▶ **Material provided**:
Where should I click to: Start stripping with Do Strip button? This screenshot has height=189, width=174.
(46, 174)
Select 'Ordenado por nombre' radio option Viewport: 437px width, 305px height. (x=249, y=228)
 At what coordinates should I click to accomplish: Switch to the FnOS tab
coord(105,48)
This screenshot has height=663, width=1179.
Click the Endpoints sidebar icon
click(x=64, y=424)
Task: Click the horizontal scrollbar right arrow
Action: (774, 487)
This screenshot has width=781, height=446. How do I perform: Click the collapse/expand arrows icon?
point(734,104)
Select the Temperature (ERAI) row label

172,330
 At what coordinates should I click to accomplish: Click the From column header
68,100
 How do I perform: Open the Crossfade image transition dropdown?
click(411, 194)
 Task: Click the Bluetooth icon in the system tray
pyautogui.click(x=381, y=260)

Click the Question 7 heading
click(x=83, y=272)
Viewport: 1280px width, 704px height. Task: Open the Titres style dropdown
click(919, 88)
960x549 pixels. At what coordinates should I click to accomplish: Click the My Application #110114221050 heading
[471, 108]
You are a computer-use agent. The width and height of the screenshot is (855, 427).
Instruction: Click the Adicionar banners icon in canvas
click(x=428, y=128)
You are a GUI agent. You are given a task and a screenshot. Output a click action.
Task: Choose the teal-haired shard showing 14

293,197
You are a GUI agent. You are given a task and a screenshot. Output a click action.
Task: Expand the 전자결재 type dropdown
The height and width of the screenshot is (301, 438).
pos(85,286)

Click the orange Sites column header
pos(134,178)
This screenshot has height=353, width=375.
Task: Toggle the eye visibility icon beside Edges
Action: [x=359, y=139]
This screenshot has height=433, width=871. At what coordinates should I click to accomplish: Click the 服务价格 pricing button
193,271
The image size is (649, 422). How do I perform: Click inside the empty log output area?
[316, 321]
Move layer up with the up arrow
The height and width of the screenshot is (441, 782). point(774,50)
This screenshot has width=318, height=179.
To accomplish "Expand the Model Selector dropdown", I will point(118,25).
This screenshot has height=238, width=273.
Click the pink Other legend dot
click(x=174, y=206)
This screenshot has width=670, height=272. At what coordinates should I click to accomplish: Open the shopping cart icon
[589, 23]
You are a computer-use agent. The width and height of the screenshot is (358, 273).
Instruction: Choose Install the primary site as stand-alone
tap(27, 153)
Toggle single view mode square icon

▶ **Task instructions**:
Among the lines above, which ones include the word "agent"? Copy them.

▶ **Exercise result**:
You are a computer-use agent. The width and height of the screenshot is (855, 427).
You are a GUI agent. You are given a task and a screenshot. Output a click action.
You are a GUI agent. You are given a task and a screenshot. Output a click action.
You are a computer-use agent. The width and height of the screenshot is (358, 273).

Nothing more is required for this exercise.